Machine Learning and Statistical Modeling - Course Notes

Overview#

Machine learning and statistical modeling

Model Interpretability: easy model == good interpretability

Applied Machine Learning#

regression
classification

Frequentist Approach#

Assumption: beta is fixed with some noise.

1. Linear Model (LM)#

Model formula: y = beta1x1 + beta2x2 + error(based on Gaussian distribution)

Optimization method: OLS (Ordinary Least Squares)

Performance metrics: MAE, RMSE, MSE

2. Generalized Linear Model (GLM)#

Model formula: event probability mu = f(x, beta), y = 0 if mu < thresh elif y = 1 if mu >= tresh

Threshold: matter a lot. ROC, AUC

Confusion matrix: TP, TN, FP, FN

ROC: x:False positive rate, y: TPR, recall; it is a curve

AUC: area under the ROC curve

Important terms: decision making, event probability, accuracy, ROC, AUC, threshold, confusion matrix, event/non-event

Performance metrics: Cross-Entropy (binary: log loss; multi-class: softmax loss)

Bayesian Approach#

Assumption: beta is a random variable

Distribution fitting (*Gaussian):

conjugate prior(closed/analytical solution)
laplace approximation

1. Bayesian Linear Model (BLM)#

Model formula: posterior = prior(knowledge) + likelihood(data, purely frequentist)

Unique performance metrics: bayes factor(comparison), model evidence(alone), AIC/BIC(penalty on complicated model.

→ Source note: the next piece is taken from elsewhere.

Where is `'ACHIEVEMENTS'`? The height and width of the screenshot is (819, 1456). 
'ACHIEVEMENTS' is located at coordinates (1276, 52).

BIC's penalty is stricter)

Some math terms: derivative, closed solution, taylor expansion, order

2. Bayesian Logistic Regression#

link function: e.g. logittic function Convert linear preditor to event probability.

Feature Selection#

additive feature
interactive feature
n-degree of freedom spline feature(based on Polynomial Basis)

We can process categorical variables into numerical variables by adding dummy variables (one-hot coding).

Linear vs Non-linear Models#

Linear model has closed solution, easy computation and clear statistical analysis. non-linear model needs iterative optimization like gradient descendent.

Linear model means the unknown coefficients are linearly related to the mean trend.

Regularization#

LM: Lasso(L1), Ridge(L2)
BLM: prior

Insights#

1. Neural Network vs ML#

Neural network we don't care about preditive behavior because it is too complex to explain. But as for ML, model is simple and you can clearly see how the features interact with the output, and the preditive behavior (like the uncertainty interval of certain feature) is pretty obvious.

2. Acc vs. AUC#

Acc highly relies on threshold. AUC doesn't. For binary classification case, some times the dataset is imbalanced, which means it may have a log of events but a few of non-events. In this case, if small set of non-events are false, the Acc is good but AUC is bad (because False positve rate is low, no matter recall is high, it doesn't matter, we need low FPR and high recall so that we are confident about the model). It's a thing about data balance in classification, and the different between regression and classification.

3. Laplace Approximation#

*Laplace approximation: The mathematical form of the second-order Taylor expansion around the Maximum Likelihood Estimate (MLE) is the Gaussian distribution, given that the first derivative is zero. This principle is the foundation of the locally accurate Laplace approximation.

4. OLS vs MLE#

OLS's result == MLE's result

5. Credible Interval vs. Confidence Interval#

Bayesian vs. frequentist

credible interval: the parameter is 95% probability inside the interval
confidence interval: if we did experiments 100 times, 95 times the parameter will be inside the interval

*similar but different explanation.